TASK TO COMPLETE: In the entries below, switch "icon" to "symbol" wherever it occurs, and leave everything else unchanged.

RECORDS FOR THE TASK:
↓

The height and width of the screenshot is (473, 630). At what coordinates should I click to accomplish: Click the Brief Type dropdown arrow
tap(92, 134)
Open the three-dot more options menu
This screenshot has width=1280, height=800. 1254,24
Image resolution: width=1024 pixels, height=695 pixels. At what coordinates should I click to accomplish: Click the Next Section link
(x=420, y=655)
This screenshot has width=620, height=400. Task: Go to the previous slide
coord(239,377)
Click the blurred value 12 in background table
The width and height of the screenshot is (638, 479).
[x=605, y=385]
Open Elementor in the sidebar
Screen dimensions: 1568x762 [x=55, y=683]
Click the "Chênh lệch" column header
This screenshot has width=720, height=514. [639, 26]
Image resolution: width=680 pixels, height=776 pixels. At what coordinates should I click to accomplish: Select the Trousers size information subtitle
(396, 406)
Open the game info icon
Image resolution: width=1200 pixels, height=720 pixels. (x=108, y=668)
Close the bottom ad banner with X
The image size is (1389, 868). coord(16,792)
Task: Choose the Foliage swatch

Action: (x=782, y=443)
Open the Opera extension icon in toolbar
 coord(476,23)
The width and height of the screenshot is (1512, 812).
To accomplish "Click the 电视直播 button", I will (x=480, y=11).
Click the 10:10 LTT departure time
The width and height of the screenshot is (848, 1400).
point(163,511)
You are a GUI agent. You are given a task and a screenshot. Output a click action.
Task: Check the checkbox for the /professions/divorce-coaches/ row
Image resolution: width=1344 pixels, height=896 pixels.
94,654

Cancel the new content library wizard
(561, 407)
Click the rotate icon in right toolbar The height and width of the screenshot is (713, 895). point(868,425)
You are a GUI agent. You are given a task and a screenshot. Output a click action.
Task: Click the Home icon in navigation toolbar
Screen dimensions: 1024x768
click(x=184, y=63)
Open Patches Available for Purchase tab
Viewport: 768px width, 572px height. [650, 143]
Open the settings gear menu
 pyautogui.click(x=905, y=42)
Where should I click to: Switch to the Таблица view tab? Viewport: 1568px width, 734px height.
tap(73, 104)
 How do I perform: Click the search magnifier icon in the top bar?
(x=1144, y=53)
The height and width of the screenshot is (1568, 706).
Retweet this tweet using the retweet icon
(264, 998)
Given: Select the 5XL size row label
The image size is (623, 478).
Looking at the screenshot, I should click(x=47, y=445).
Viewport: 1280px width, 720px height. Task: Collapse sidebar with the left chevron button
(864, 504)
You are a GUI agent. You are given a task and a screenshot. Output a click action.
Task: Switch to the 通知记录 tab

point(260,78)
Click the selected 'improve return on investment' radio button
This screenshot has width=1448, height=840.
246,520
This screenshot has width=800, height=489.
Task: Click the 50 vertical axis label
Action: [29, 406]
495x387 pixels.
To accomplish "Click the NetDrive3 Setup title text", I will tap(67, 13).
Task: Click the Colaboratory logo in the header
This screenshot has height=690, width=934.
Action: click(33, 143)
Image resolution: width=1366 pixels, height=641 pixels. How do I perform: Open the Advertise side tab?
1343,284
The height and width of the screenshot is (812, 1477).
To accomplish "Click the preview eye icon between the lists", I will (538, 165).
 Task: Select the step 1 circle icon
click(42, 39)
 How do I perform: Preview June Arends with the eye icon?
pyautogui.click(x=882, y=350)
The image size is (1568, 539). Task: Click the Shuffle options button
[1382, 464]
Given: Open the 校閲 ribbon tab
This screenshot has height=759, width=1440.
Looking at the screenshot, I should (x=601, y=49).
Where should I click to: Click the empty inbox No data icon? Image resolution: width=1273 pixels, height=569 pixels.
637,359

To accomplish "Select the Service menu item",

↑

OUTPUT BELOW:
The height and width of the screenshot is (473, 630). At what coordinates should I click to accomplish: Click the Brief Type dropdown arrow
tap(92, 134)
Open the three-dot more options menu
This screenshot has width=1280, height=800. 1254,24
Image resolution: width=1024 pixels, height=695 pixels. At what coordinates should I click to accomplish: Click the Next Section link
(x=420, y=655)
This screenshot has width=620, height=400. Task: Go to the previous slide
coord(239,377)
Click the blurred value 12 in background table
The width and height of the screenshot is (638, 479).
[x=605, y=385]
Open Elementor in the sidebar
Screen dimensions: 1568x762 [x=55, y=683]
Click the "Chênh lệch" column header
This screenshot has width=720, height=514. [639, 26]
Image resolution: width=680 pixels, height=776 pixels. At what coordinates should I click to accomplish: Select the Trousers size information subtitle
(396, 406)
Open the game info symbol
Image resolution: width=1200 pixels, height=720 pixels. (x=108, y=668)
Close the bottom ad banner with X
The image size is (1389, 868). coord(16,792)
Task: Choose the Foliage swatch

Action: (x=782, y=443)
Open the Opera extension symbol in toolbar
 coord(476,23)
The width and height of the screenshot is (1512, 812).
To accomplish "Click the 电视直播 button", I will (x=480, y=11).
Click the 10:10 LTT departure time
The width and height of the screenshot is (848, 1400).
point(163,511)
You are a GUI agent. You are given a task and a screenshot. Output a click action.
Task: Check the checkbox for the /professions/divorce-coaches/ row
Image resolution: width=1344 pixels, height=896 pixels.
94,654

Cancel the new content library wizard
(561, 407)
Click the rotate symbol in right toolbar The height and width of the screenshot is (713, 895). point(868,425)
You are a GUI agent. You are given a task and a screenshot. Output a click action.
Task: Click the Home symbol in navigation toolbar
Screen dimensions: 1024x768
click(x=184, y=63)
Open Patches Available for Purchase tab
Viewport: 768px width, 572px height. [650, 143]
Open the settings gear menu
 pyautogui.click(x=905, y=42)
Where should I click to: Switch to the Таблица view tab? Viewport: 1568px width, 734px height.
tap(73, 104)
 How do I perform: Click the search magnifier symbol in the top bar?
(x=1144, y=53)
The height and width of the screenshot is (1568, 706).
Retweet this tweet using the retweet symbol
(264, 998)
Given: Select the 5XL size row label
The image size is (623, 478).
Looking at the screenshot, I should click(x=47, y=445).
Viewport: 1280px width, 720px height. Task: Collapse sidebar with the left chevron button
(864, 504)
You are a GUI agent. You are given a task and a screenshot. Output a click action.
Task: Switch to the 通知记录 tab

point(260,78)
Click the selected 'improve return on investment' radio button
This screenshot has width=1448, height=840.
246,520
This screenshot has width=800, height=489.
Task: Click the 50 vertical axis label
Action: [29, 406]
495x387 pixels.
To accomplish "Click the NetDrive3 Setup title text", I will tap(67, 13).
Task: Click the Colaboratory logo in the header
This screenshot has height=690, width=934.
Action: click(33, 143)
Image resolution: width=1366 pixels, height=641 pixels. How do I perform: Open the Advertise side tab?
1343,284
The height and width of the screenshot is (812, 1477).
To accomplish "Click the preview eye symbol between the lists", I will (538, 165).
 Task: Select the step 1 circle symbol
click(42, 39)
 How do I perform: Preview June Arends with the eye symbol?
pyautogui.click(x=882, y=350)
The image size is (1568, 539). Task: Click the Shuffle options button
[1382, 464]
Given: Open the 校閲 ribbon tab
This screenshot has height=759, width=1440.
Looking at the screenshot, I should (x=601, y=49).
Where should I click to: Click the empty inbox No data symbol? Image resolution: width=1273 pixels, height=569 pixels.
637,359

To accomplish "Select the Service menu item",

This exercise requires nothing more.